[[ Information supplied open ]]

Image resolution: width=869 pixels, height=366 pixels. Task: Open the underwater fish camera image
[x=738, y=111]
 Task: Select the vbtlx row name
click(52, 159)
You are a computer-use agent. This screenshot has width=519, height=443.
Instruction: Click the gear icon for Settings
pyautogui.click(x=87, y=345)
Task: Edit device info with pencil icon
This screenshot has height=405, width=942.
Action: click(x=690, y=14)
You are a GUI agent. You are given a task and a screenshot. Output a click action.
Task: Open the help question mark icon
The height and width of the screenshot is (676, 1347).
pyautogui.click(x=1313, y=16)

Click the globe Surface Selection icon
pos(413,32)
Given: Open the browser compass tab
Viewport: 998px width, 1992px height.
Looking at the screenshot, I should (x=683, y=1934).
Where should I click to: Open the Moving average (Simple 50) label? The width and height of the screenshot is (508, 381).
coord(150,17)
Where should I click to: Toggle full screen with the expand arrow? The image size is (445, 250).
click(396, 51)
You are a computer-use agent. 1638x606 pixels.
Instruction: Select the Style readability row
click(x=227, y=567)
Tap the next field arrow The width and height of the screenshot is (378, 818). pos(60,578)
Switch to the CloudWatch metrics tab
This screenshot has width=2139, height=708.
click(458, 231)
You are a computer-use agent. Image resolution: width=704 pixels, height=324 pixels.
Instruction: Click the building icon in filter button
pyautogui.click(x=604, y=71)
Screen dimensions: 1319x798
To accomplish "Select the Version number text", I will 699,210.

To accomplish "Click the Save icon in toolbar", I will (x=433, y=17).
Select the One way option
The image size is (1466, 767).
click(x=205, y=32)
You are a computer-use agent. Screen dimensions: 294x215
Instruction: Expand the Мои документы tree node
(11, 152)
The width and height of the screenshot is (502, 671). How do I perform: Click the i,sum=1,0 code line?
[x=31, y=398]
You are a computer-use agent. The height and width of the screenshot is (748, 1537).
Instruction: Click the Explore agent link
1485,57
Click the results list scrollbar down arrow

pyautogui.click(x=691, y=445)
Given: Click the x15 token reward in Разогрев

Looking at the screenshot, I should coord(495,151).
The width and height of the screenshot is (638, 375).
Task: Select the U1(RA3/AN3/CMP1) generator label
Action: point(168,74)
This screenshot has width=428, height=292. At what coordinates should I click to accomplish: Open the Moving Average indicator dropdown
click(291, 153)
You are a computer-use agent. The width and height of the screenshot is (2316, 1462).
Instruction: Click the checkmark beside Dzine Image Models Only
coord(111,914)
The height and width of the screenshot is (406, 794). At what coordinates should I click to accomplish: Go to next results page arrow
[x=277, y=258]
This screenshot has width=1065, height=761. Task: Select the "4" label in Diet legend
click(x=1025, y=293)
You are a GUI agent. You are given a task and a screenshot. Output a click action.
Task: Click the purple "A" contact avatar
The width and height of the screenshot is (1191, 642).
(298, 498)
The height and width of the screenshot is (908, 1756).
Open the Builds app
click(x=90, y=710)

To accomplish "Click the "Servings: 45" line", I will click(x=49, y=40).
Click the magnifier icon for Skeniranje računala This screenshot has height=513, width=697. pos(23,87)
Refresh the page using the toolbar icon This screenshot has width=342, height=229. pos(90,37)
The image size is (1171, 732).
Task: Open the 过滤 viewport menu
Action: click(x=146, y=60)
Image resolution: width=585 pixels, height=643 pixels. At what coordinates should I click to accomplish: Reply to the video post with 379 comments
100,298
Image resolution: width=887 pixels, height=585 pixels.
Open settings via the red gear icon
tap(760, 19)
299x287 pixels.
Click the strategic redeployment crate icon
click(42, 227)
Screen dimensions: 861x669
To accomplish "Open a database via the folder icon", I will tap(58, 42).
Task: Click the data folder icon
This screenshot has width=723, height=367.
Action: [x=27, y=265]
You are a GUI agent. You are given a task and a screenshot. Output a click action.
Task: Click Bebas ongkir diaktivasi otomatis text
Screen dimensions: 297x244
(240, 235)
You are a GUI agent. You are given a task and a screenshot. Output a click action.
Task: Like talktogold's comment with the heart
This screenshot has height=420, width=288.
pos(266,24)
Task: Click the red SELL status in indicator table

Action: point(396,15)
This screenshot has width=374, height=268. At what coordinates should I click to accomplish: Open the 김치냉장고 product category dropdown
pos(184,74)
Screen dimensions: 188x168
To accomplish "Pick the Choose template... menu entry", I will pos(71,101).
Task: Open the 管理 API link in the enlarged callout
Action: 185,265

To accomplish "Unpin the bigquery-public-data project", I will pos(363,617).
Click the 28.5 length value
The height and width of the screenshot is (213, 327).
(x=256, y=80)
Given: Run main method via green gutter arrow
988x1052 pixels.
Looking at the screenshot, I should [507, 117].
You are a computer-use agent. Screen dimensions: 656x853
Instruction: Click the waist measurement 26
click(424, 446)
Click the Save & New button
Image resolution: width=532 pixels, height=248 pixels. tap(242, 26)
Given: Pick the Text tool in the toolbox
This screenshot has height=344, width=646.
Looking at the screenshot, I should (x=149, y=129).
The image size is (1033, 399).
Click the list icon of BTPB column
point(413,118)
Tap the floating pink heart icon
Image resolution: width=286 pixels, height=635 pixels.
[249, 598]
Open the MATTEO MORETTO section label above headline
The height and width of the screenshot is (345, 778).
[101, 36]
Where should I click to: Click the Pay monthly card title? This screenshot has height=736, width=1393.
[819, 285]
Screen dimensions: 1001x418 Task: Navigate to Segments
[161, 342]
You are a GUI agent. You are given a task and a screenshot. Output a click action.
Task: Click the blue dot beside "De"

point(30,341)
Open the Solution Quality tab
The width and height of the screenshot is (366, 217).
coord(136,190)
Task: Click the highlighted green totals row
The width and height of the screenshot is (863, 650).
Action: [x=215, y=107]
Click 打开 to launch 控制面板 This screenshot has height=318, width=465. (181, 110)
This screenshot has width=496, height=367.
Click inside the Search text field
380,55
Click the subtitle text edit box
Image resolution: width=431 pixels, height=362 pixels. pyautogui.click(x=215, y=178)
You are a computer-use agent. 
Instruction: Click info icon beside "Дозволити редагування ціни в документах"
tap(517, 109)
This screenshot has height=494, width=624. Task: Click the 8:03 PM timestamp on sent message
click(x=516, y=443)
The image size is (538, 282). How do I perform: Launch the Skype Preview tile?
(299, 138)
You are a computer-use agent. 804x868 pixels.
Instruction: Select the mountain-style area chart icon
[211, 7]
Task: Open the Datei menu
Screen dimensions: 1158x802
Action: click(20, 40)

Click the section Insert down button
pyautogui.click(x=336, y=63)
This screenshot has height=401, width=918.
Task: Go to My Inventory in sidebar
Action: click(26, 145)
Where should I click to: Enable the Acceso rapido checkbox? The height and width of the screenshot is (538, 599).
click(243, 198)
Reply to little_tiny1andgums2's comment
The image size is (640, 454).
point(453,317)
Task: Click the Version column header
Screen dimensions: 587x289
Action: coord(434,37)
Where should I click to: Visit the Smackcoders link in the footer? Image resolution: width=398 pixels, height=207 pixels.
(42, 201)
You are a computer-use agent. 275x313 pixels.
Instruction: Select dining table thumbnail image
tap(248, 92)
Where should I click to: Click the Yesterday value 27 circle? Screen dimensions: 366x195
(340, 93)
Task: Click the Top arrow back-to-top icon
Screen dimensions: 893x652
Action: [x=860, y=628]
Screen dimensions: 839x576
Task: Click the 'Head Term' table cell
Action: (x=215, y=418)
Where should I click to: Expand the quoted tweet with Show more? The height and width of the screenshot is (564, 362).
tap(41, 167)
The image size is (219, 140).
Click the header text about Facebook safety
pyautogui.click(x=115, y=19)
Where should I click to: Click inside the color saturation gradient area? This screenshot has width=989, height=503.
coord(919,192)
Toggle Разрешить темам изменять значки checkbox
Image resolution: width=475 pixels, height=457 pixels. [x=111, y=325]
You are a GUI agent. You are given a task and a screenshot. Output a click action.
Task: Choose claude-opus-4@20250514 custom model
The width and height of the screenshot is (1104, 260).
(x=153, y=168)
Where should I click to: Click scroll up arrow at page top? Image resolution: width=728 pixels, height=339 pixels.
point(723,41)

[[ Information supplied closed ]]

Exercise objective
Wherever the string "folder" appears in a line of the records above, copy that line.

Answer space
To accomplish "Open a database via the folder icon", I will tap(58, 42).
Task: Click the data folder icon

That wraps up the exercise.